• **To do**: Within the material below, transcribe exactly the lines from the one holding "You are a GUI" through the one holding "May (652, 1451)", keeping both ends and skipping the rest.

• **Exercise materials**:
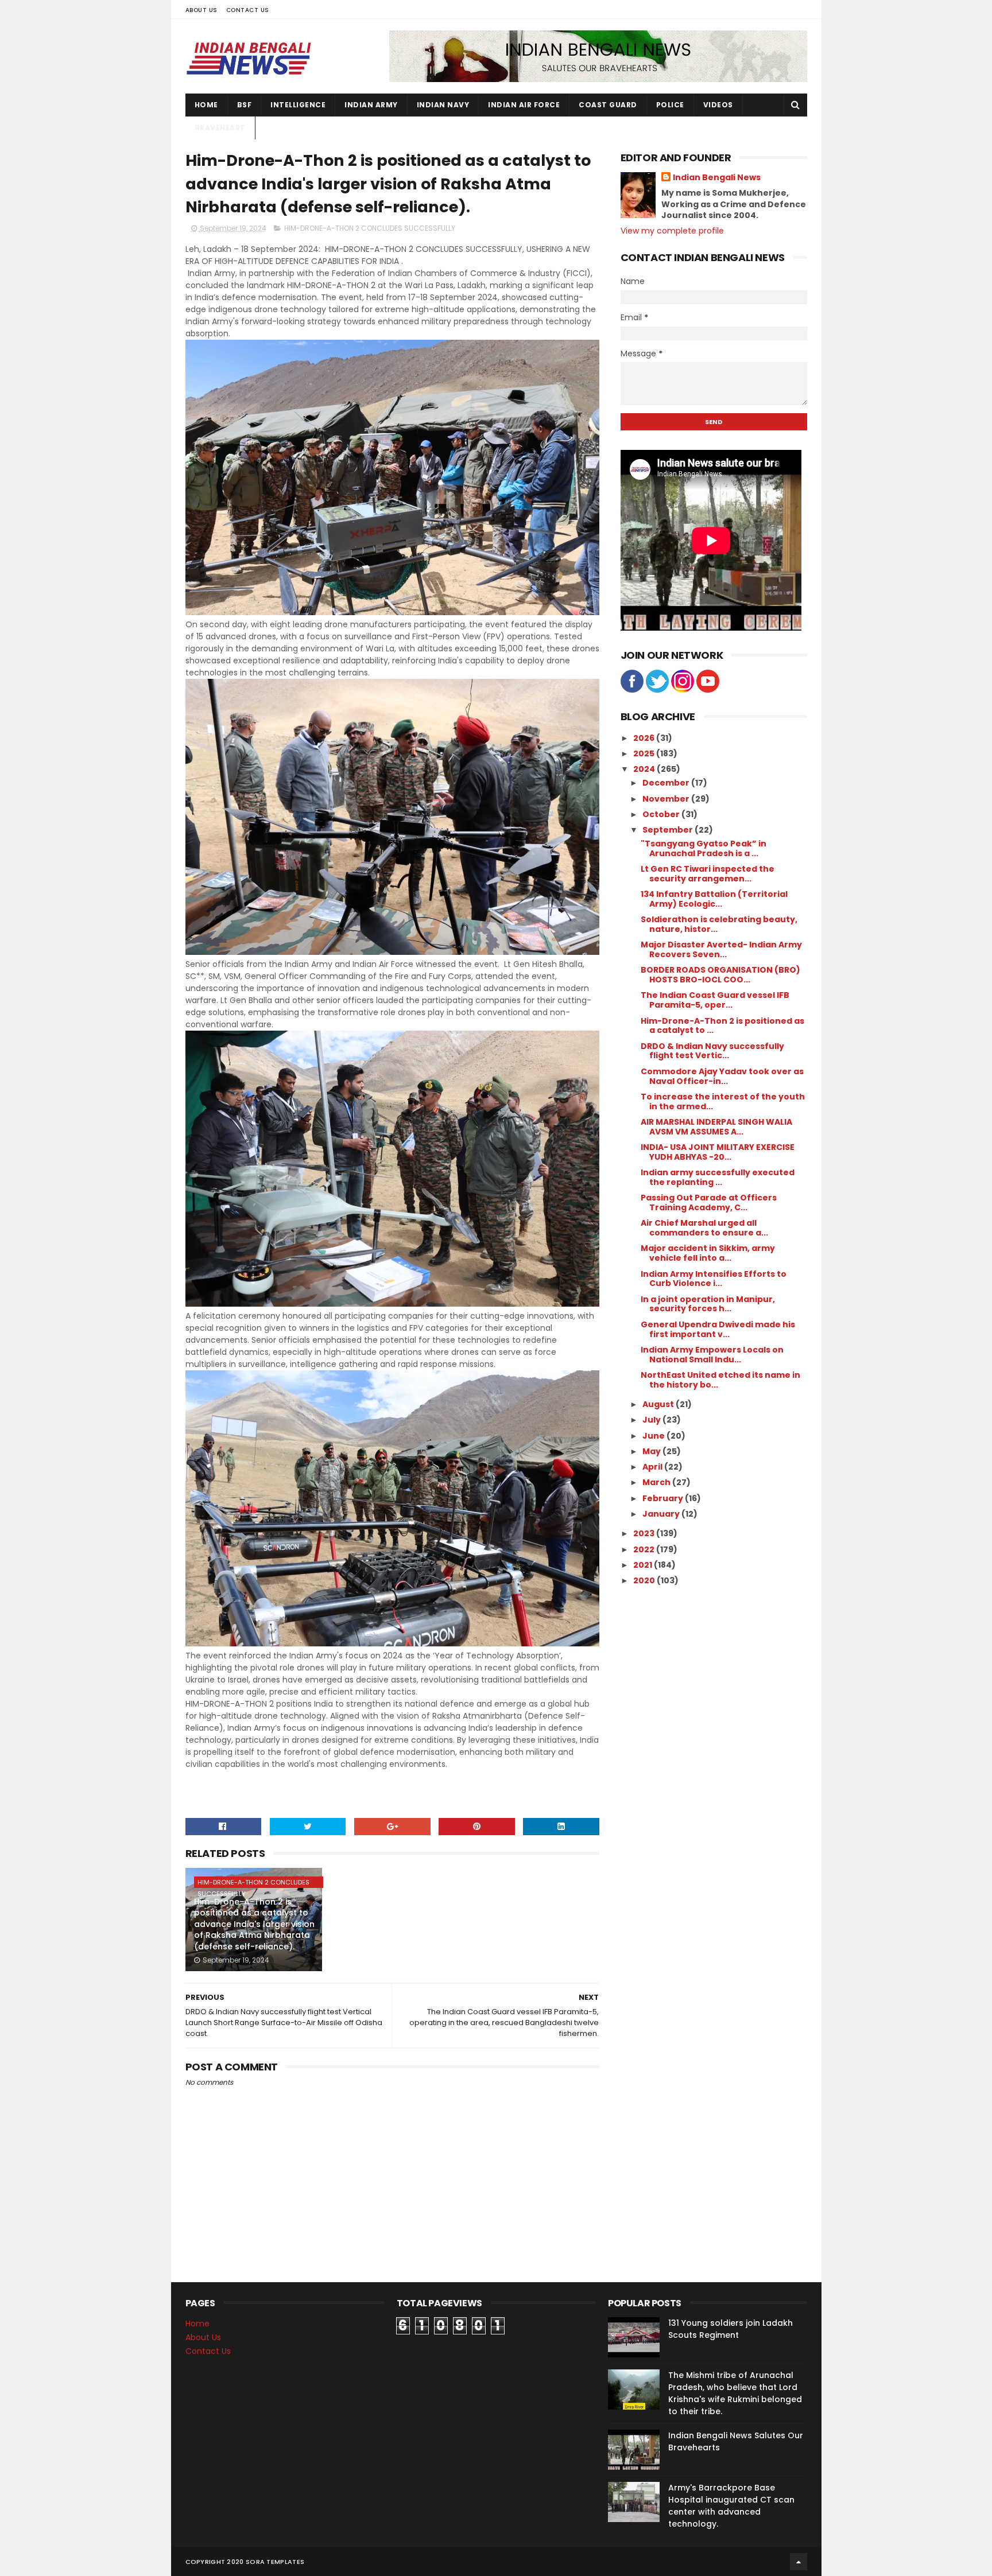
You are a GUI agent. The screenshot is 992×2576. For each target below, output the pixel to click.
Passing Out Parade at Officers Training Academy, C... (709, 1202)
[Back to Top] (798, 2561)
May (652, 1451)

---

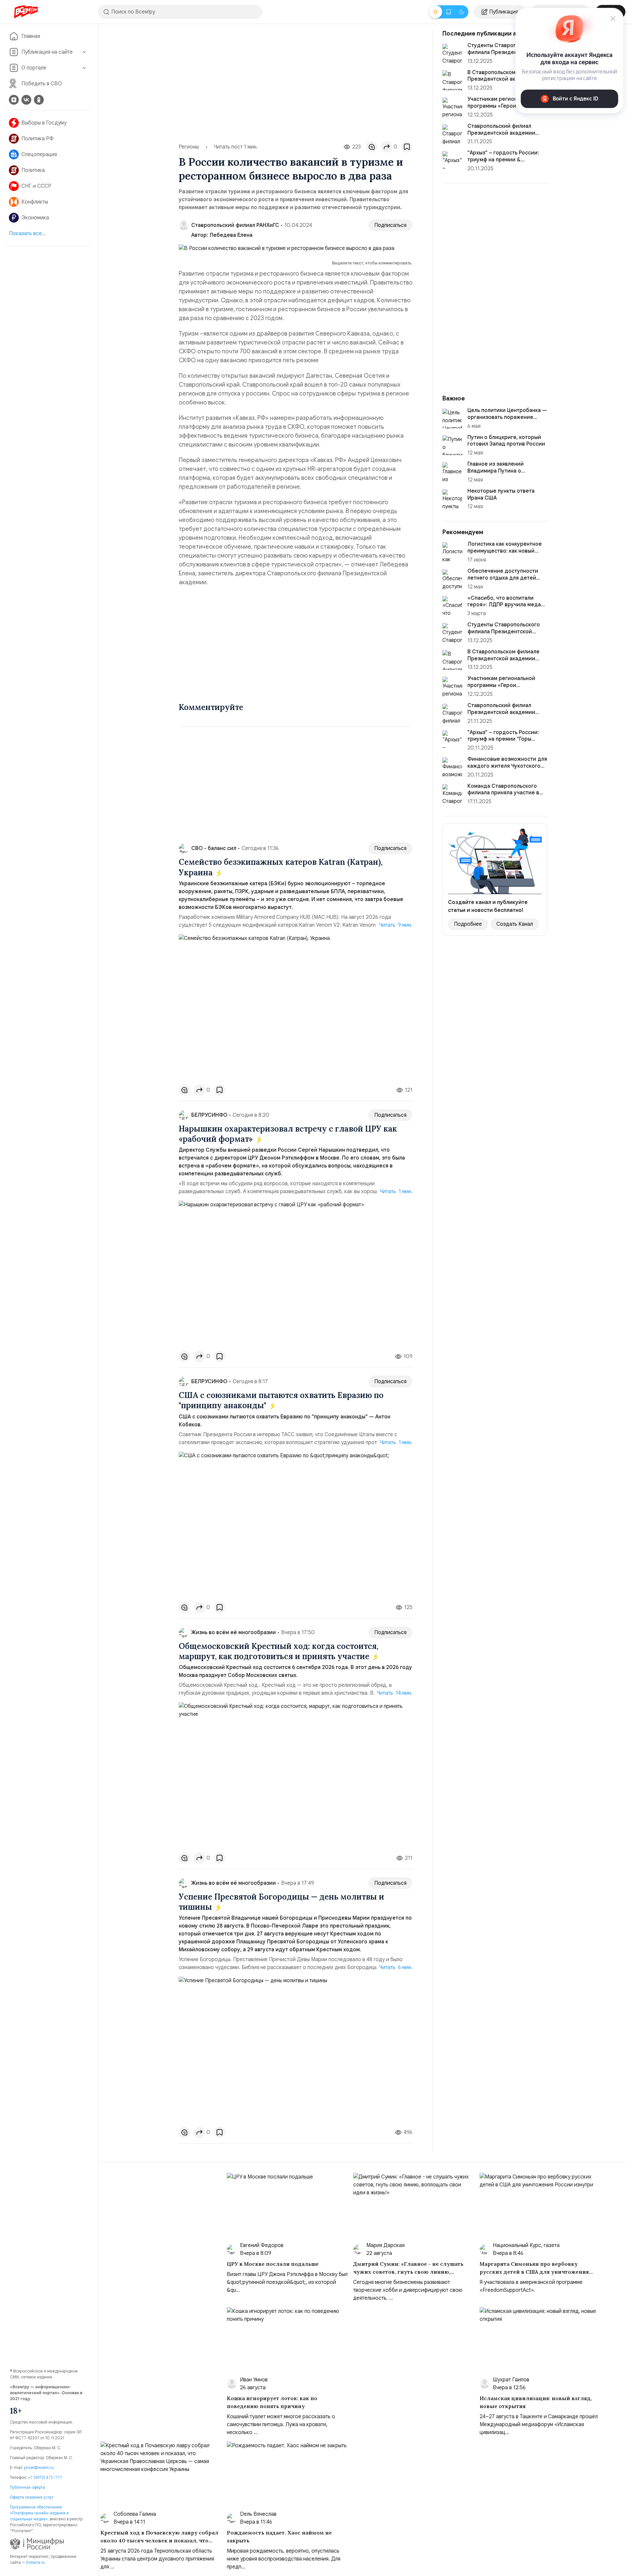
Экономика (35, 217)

• **Written response**:
You are a GUI agent. The screenshot is 992×2576. For each target below, output the pixel to click.
Passing Out Parade at Officers Training Academy, C... (709, 1202)
[Back to Top] (798, 2561)
May (652, 1451)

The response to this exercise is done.